Solveig Singleton is the director of information studies at the Cato Institute, a Washington think-tank. She agrees with Dick that security cannot come from just the FBI or the U.S. National Security Agency (NSA). She told RFE/RL on Thursday that it must come from every user of the Internet.

"Now in the Internet, it may be that we have to start thinking about security the same way we think about computer viruses. That is, the NSA and the FBI and so on will still have a role, but also, each part of the network will have a big responsibility for protecting itself and developing technologies that protect themselves, just the way we put locks on our doors and so on."

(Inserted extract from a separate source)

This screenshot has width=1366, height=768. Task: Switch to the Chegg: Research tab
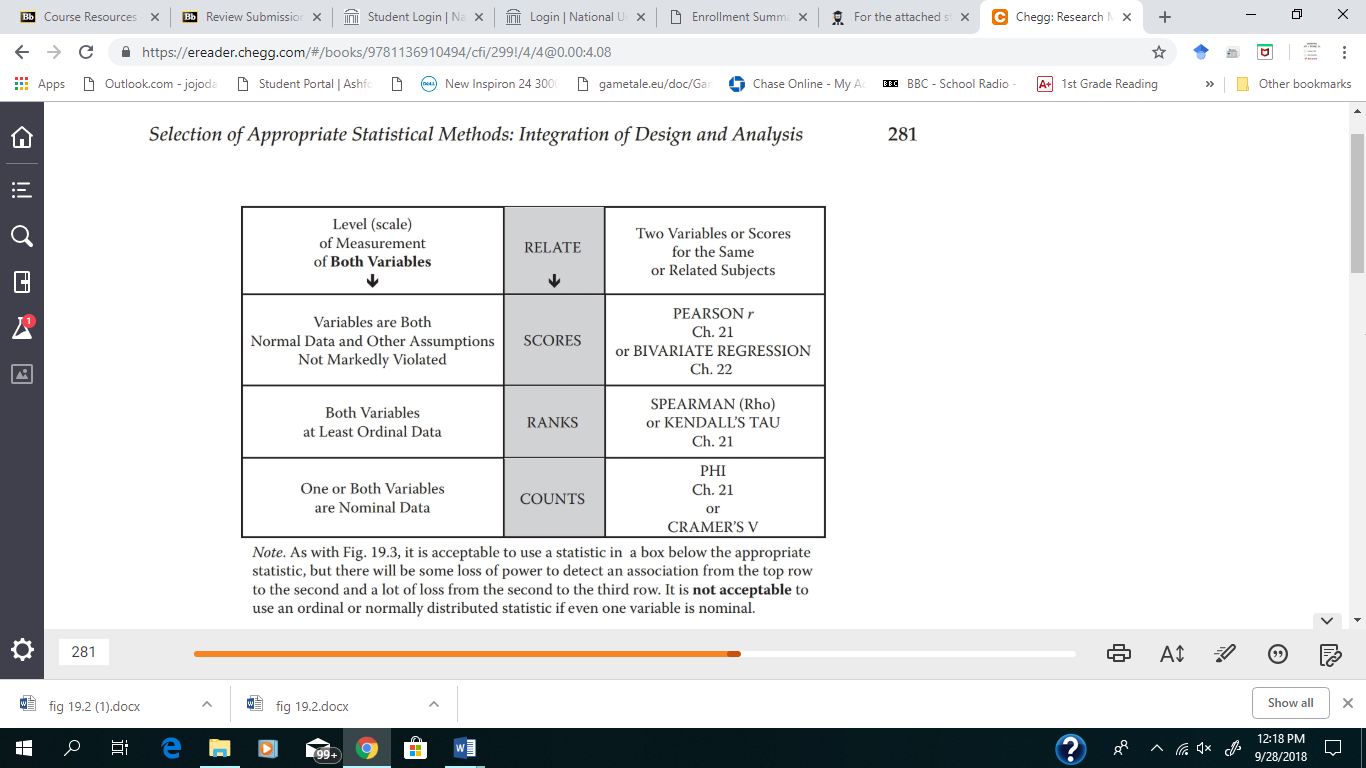point(1060,17)
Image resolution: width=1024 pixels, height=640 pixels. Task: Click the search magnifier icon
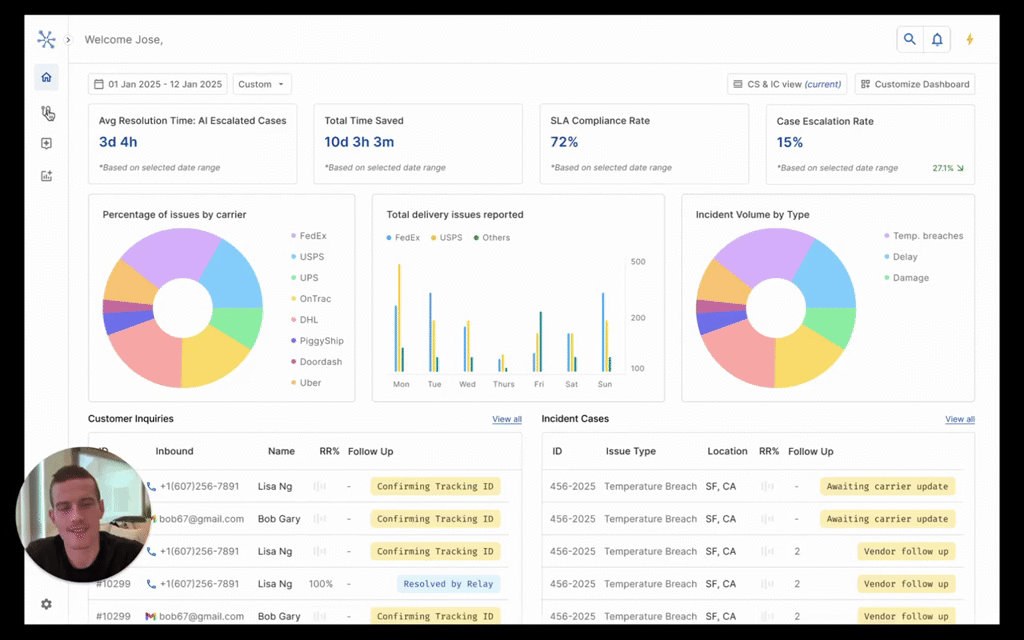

Adam Thierer is a fellow in economic policy at the Heritage Foundation, a Washington think-tank, who has written extensively on electronic commerce and the Internet. Thierer says this week's hacker assaults deny Web-based businesses the most important asset they have: customer interest.

This is known in the industry as "eyeballs" -- if a customer, or a potential customer, allows his eyes to move from a business' website, he may never return to the site in the future. Malicious interference means that a web business stands to lose not only an immediate sale, but possible future sales, which are impossible to estimate.

"It's more than just money as well. I mean, obviously, these sites can lose money by being, you know, off-line for a certain amount of time, but they can also lose interest, and they can lose 'eyeballs.' They can lose people who say, 'I'm tired of waiting around for this. I'm going somewhere else where I can get on-line."

Erran Carmel, an associate professor of business management at American University, for the most part agrees with Simpson that for the most part, the hackers caused only annoyance. And he disputes Thierer's argument that slow connections lose "eyeballs" -- customers who might otherwise return to a business' website. Carmel notes that people are used to slow Internet connections. Indeed, in America, the World Wide Web is sometimes referred to as the "World Wide Wait."

But Carmel stresses that for people like "day traders," who buy and sell stocks without brokers directly over the web, interference by hackers can be financially disastrous.

"People are used to getting lousy response on the Internet, even those who have fast connections, because of all kinds of technical issues. And when they get one or two lousy responses, I think, that's still -- for most people, that's still well -- well within the threshold of acceptability on the web these days. Now, if you're not able to execute a [stock] trade, and you're a day trader, that's very -- that's very serious, that has real dollars and cents." Carmel says access to the web is much faster than it was three years ago, for example, and he says this access will continue to accelerate as current technologies mature and new technologies emerge. By then, he said, customers for non-critical goods or services will no longer accept delays on websites. And damage from such attacks could therefore be much more costly to businesses.